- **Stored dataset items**
========

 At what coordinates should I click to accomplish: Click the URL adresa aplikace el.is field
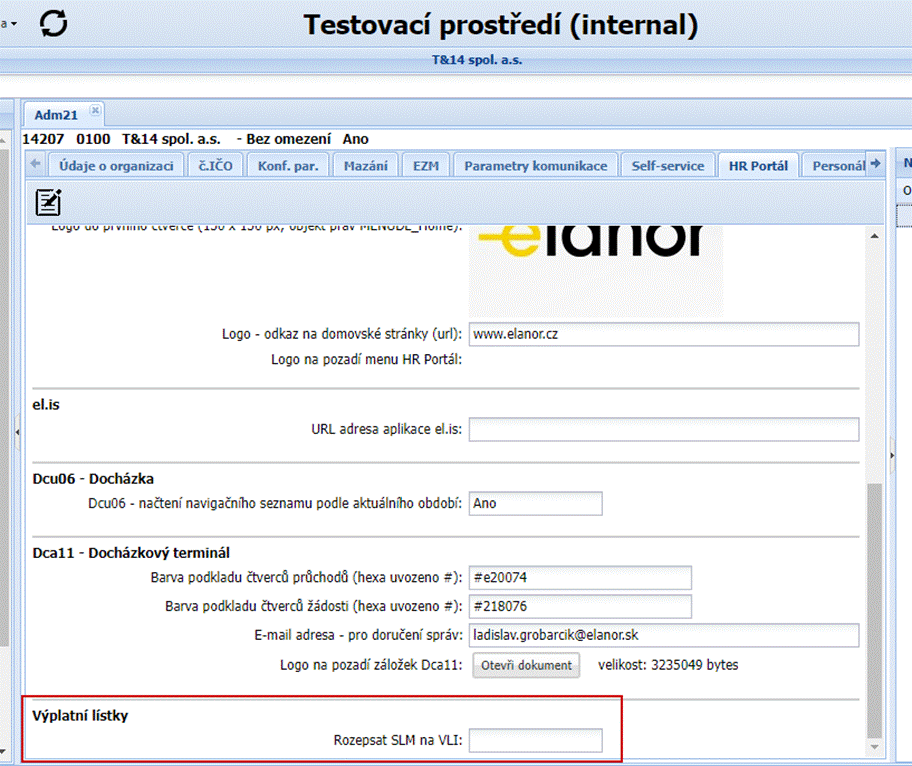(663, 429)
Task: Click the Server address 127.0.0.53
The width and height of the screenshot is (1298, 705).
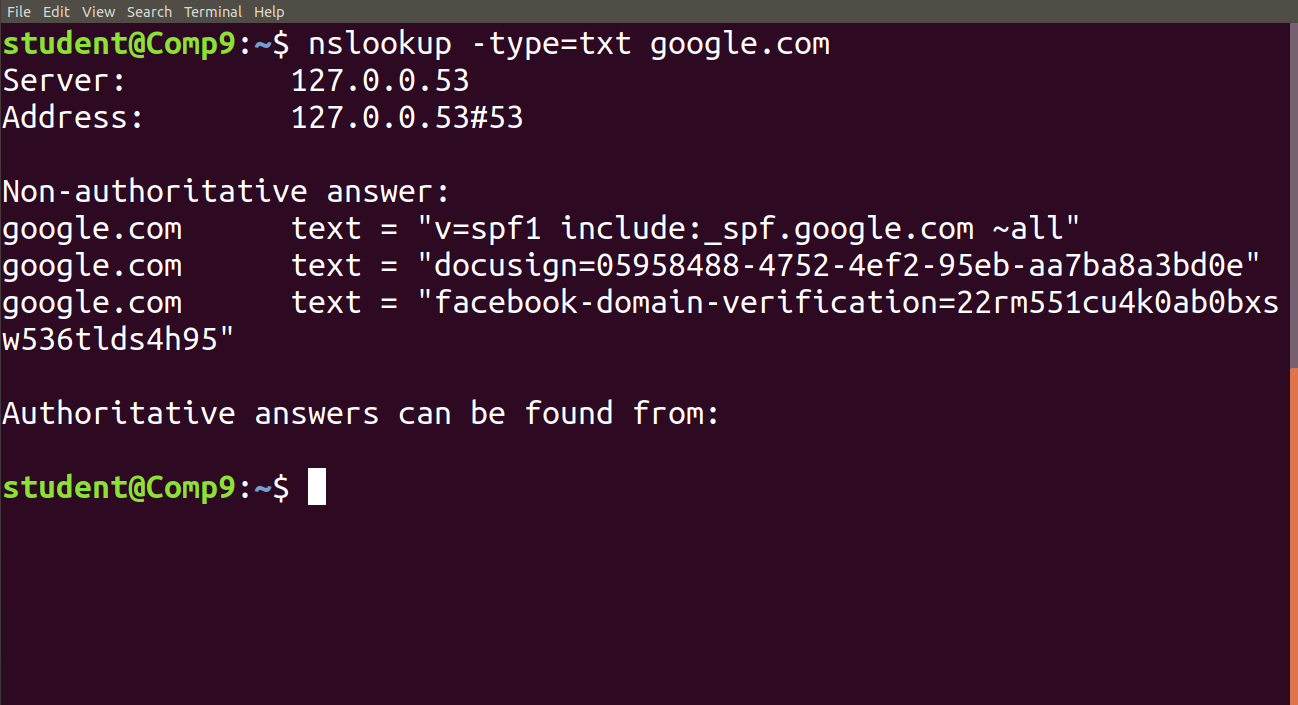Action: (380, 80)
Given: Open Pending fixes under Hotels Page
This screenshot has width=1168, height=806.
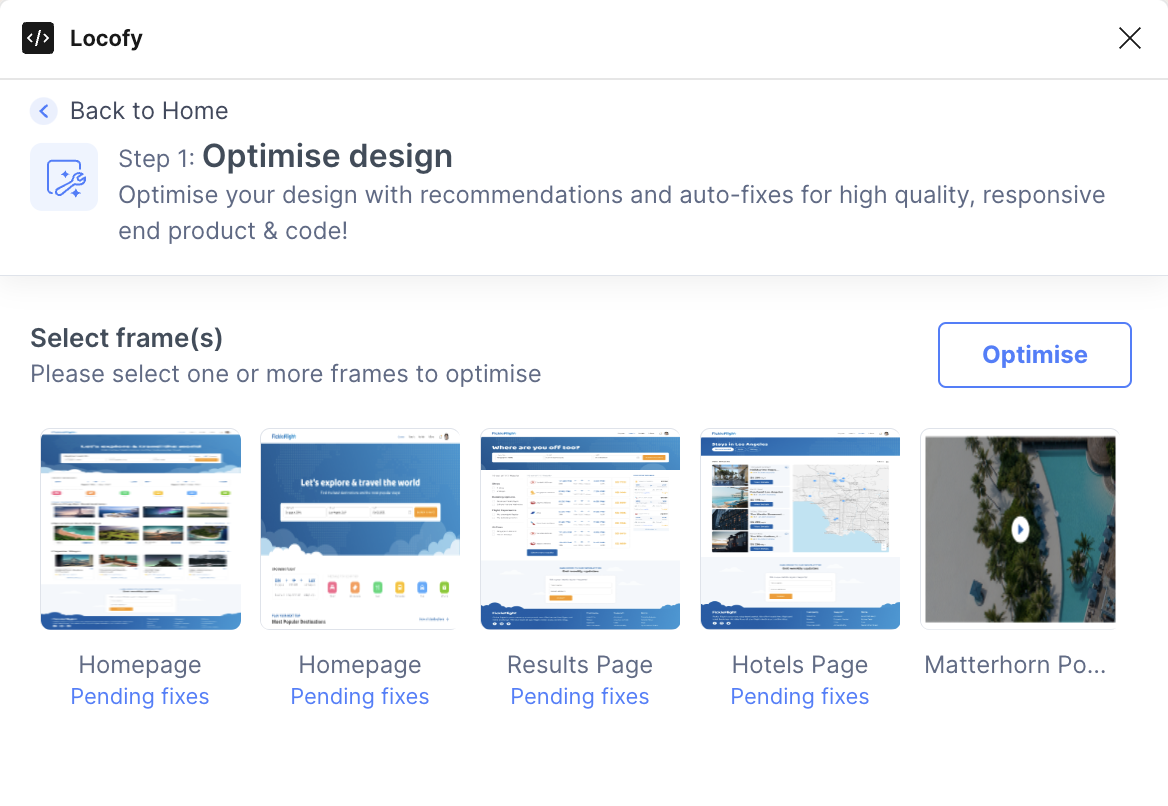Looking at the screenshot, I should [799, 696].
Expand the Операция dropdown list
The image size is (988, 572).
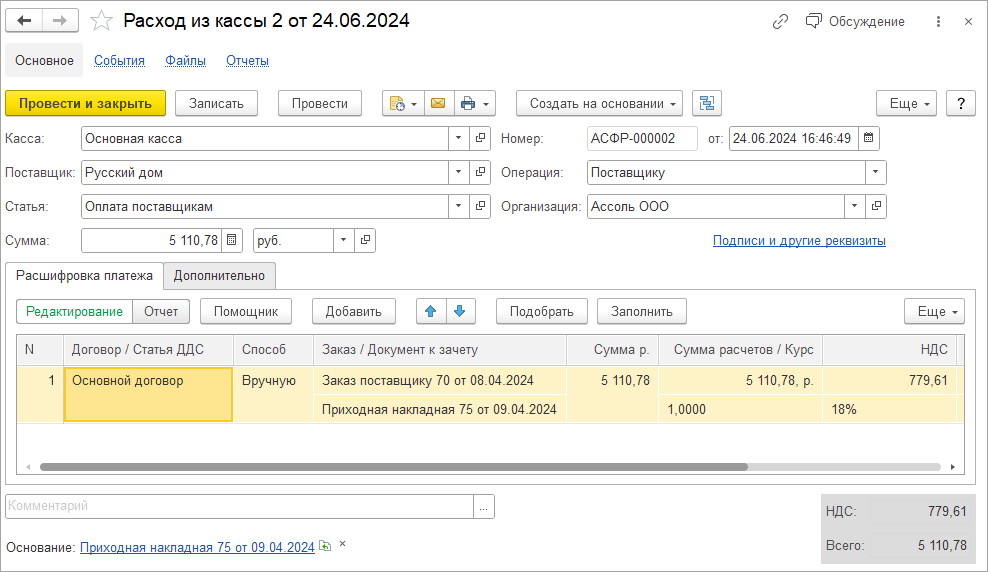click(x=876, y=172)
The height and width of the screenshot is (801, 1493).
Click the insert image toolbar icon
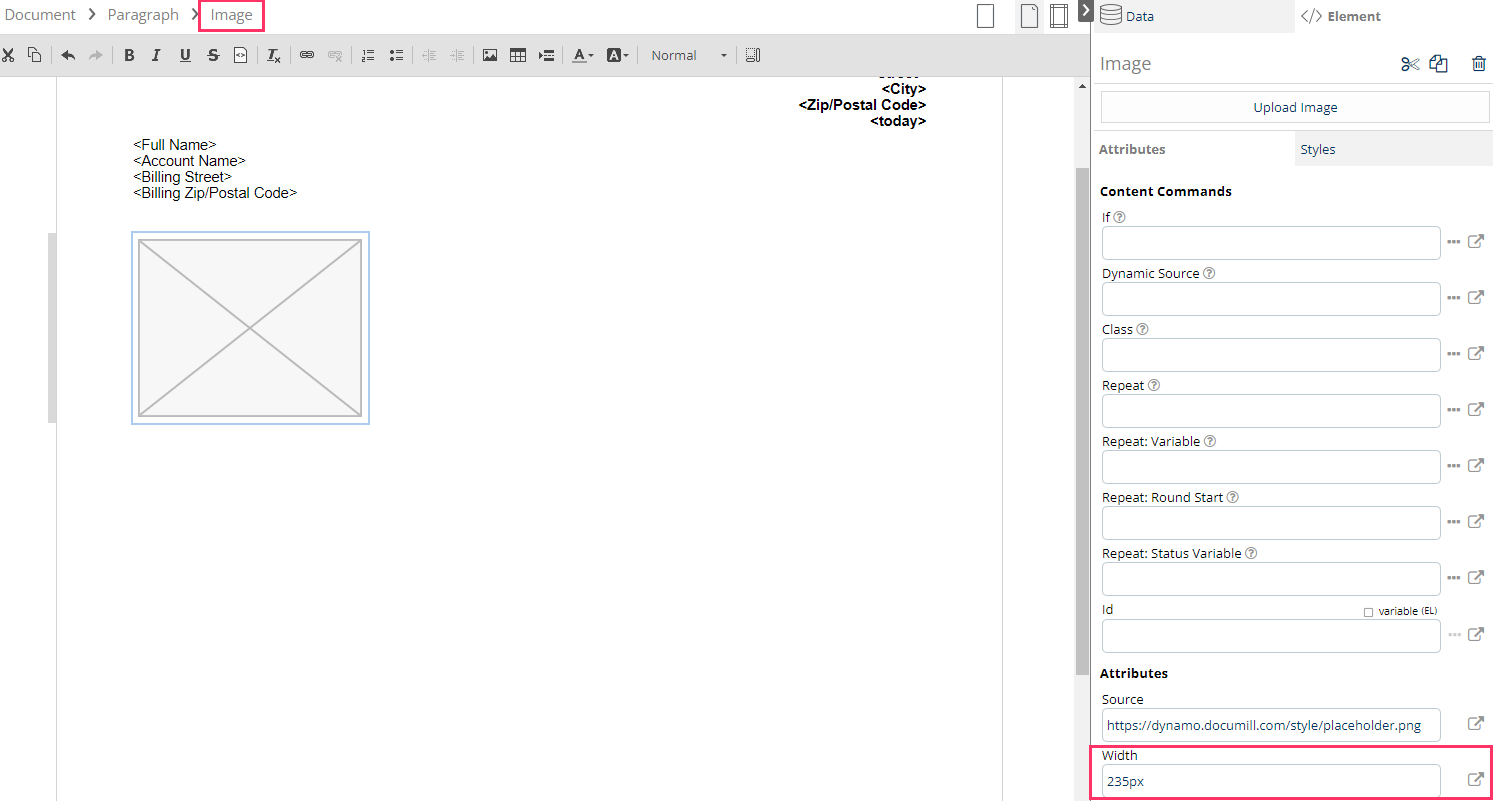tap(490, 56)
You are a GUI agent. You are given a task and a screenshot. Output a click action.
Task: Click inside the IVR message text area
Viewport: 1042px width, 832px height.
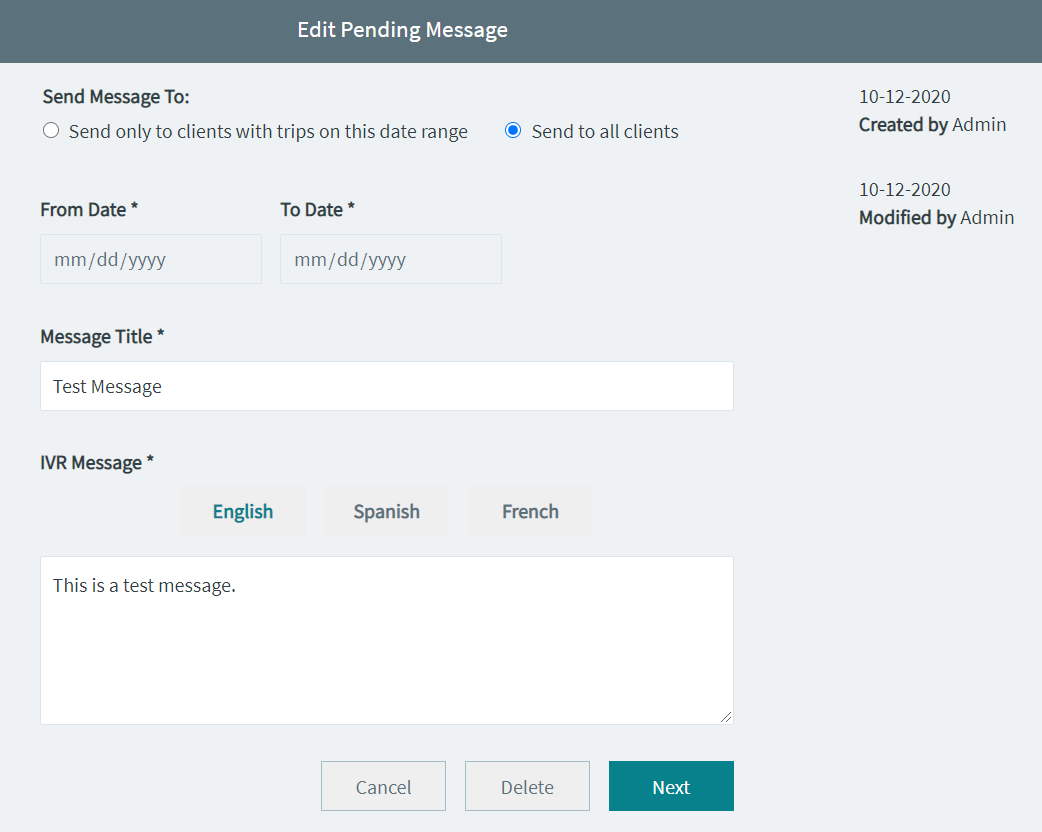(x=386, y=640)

========

Every entry above should come back exactly as written, except for its pictures.

- **EXPECTED ANSWER**
 At what coordinates should I click to accomplish: Click the URL adresa aplikace el.is field
(663, 429)
Task: Click the Server address 127.0.0.53
The width and height of the screenshot is (1298, 705).
Action: (380, 80)
Given: Open Pending fixes under Hotels Page
This screenshot has width=1168, height=806.
Looking at the screenshot, I should [799, 696].
Expand the Операция dropdown list
The image size is (988, 572).
click(x=876, y=172)
The height and width of the screenshot is (801, 1493).
Click the insert image toolbar icon
tap(490, 56)
You are a GUI agent. You are given a task and a screenshot. Output a click action.
Task: Click inside the IVR message text area
Viewport: 1042px width, 832px height.
(x=386, y=640)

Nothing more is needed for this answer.